Così i supervermi digeriscono il polistirolo

Negli ultimi anni varie ricerche si sono concentrate sulla scoperta di enzimi capaci di degradare la plastica. L’ultimo, annunciato dall’Università di Austin in Texas, sarebbe addirittura in grado di degradare il PET nell’arco di una giornata.
Ma per quanto riguarda il polistirene, come spiegano i ricercatori dell’Università del Queensland in Australia, il problema è che è sempre stato refrattario alla degradazione microbica. Fino ad oggi.
Il team del dottor Chris Rinke ha infatti scoperto che il microbioma presente nell’intestino delle larve di Zophobas morio (lo scarabeo caimano) si adatta, in condizioni di necessità, a digerire anche il polistirene.
I supervermi dell’esperimento sono stati suddivisi in tre gruppi: uno nutrito con crusca, un secondo a digiuno e il terzo costretto a una dieta di polistirolo. Tutte le larve sono riuscite a completare il loro ciclo vitale e anche se, ovviamente, quelle nutrite con la crusca stavano meglio, la cosa sorprendente è che i supervermi che avevano mangiato solo plastica – a differenza di quelli a digiuno - erano comunque riusciti a guadagnare peso.
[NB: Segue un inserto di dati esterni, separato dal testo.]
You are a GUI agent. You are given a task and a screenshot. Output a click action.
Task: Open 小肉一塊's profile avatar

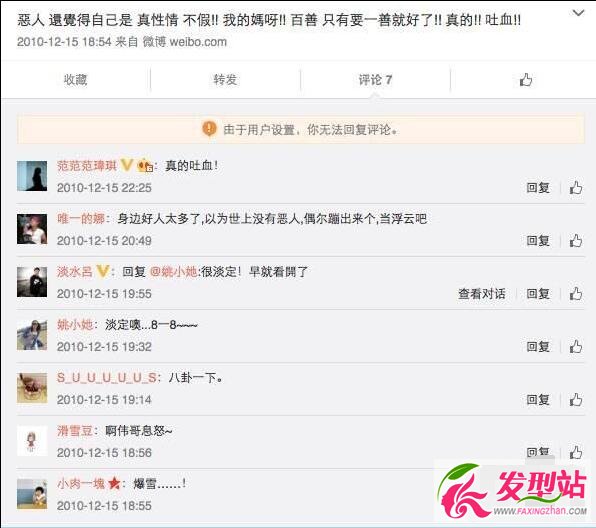(32, 494)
Questo significa, ha spiegato Rinke, che “le larve sono in grado di metabolizzare energia a partire dal polistirene grazie al microbioma del loro intestino”. In pratica i supervermi funzionano come mini impianti di riciclo che sminuzzano la plastica per nutrire i batteri intestinali. Dai prodotti di degradazione ottenuti in questo modo si potrebbero poi ricavare altri composti di valore come le bioplastiche.
Al processo andrebbero tuttavia aggiunti dei rifiuti organici, come avanzi di cibo, in modo da “arricchire” la dieta delle larve, che con il solo polistirolo non sarebbero ovviamente in salute.
L’obiettivo a lungo termine è però affrancarsi dall’uso delle larve. I ricercatori hanno quindi sequenziato il genoma del microbioma per scoprire quali particolari enzimi riescano nell’impresa di metabolizzare polistirene e polistirolo e poterli così, un domani, utilizzare in processi industriali scalabili ispirati al “lavoro di riciclo” dei supervermi.